Given information:

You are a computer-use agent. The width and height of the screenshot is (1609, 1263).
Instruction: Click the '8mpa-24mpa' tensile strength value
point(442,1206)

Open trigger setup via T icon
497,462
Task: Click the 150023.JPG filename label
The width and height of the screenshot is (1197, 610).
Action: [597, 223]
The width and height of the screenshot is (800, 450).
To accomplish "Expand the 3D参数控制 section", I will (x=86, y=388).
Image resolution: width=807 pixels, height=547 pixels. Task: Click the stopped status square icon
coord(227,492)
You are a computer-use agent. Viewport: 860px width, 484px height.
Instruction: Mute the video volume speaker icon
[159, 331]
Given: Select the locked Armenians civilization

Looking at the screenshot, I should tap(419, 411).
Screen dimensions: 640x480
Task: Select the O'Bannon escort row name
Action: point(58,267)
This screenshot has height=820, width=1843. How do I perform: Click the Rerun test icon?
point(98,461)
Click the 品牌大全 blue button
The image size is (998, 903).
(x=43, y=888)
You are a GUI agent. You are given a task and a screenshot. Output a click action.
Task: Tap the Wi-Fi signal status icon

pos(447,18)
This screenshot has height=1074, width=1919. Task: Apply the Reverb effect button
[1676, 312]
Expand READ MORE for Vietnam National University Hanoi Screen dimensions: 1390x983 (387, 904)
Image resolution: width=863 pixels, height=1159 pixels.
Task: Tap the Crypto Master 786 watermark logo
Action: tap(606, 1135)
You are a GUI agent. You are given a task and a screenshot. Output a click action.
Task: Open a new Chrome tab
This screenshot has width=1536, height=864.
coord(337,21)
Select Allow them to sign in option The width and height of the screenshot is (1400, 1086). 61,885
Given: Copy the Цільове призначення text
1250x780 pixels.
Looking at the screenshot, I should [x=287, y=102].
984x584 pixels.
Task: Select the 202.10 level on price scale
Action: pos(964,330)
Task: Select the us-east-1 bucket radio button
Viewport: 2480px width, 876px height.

What is asked:
Convert these lines into a JSON list of strings, one string per line, leaving out the blank lines.

Task answer:
[
  "You are a computer-use agent. The width and height of the screenshot is (1609, 1263).",
  "Instruction: Click the '8mpa-24mpa' tensile strength value",
  "point(442,1206)",
  "Open trigger setup via T icon",
  "497,462",
  "Task: Click the 150023.JPG filename label",
  "The width and height of the screenshot is (1197, 610).",
  "Action: [597, 223]",
  "The width and height of the screenshot is (800, 450).",
  "To accomplish \"Expand the 3D参数控制 section\", I will (x=86, y=388).",
  "Image resolution: width=807 pixels, height=547 pixels. Task: Click the stopped status square icon",
  "coord(227,492)",
  "You are a computer-use agent. Viewport: 860px width, 484px height.",
  "Instruction: Mute the video volume speaker icon",
  "[159, 331]",
  "Given: Select the locked Armenians civilization",
  "Looking at the screenshot, I should tap(419, 411).",
  "Screen dimensions: 640x480",
  "Task: Select the O'Bannon escort row name",
  "Action: point(58,267)",
  "This screenshot has height=820, width=1843. How do I perform: Click the Rerun test icon?",
  "point(98,461)",
  "Click the 品牌大全 blue button",
  "The image size is (998, 903).",
  "(x=43, y=888)",
  "You are a GUI agent. You are given a task and a screenshot. Output a click action.",
  "Task: Tap the Wi-Fi signal status icon",
  "pos(447,18)",
  "This screenshot has height=1074, width=1919. Task: Apply the Reverb effect button",
  "[1676, 312]",
  "Expand READ MORE for Vietnam National University Hanoi Screen dimensions: 1390x983 (387, 904)",
  "Image resolution: width=863 pixels, height=1159 pixels.",
  "Task: Tap the Crypto Master 786 watermark logo",
  "Action: tap(606, 1135)",
  "You are a GUI agent. You are given a task and a screenshot. Output a click action.",
  "Task: Open a new Chrome tab",
  "This screenshot has width=1536, height=864.",
  "coord(337,21)",
  "Select Allow them to sign in option The width and height of the screenshot is (1400, 1086). 61,885",
  "Given: Copy the Цільове призначення text",
  "1250x780 pixels.",
  "Looking at the screenshot, I should [x=287, y=102].",
  "984x584 pixels.",
  "Task: Select the 202.10 level on price scale",
  "Action: pos(964,330)",
  "Task: Select the us-east-1 bucket radio button",
  "Viewport: 2480px width, 876px height."
]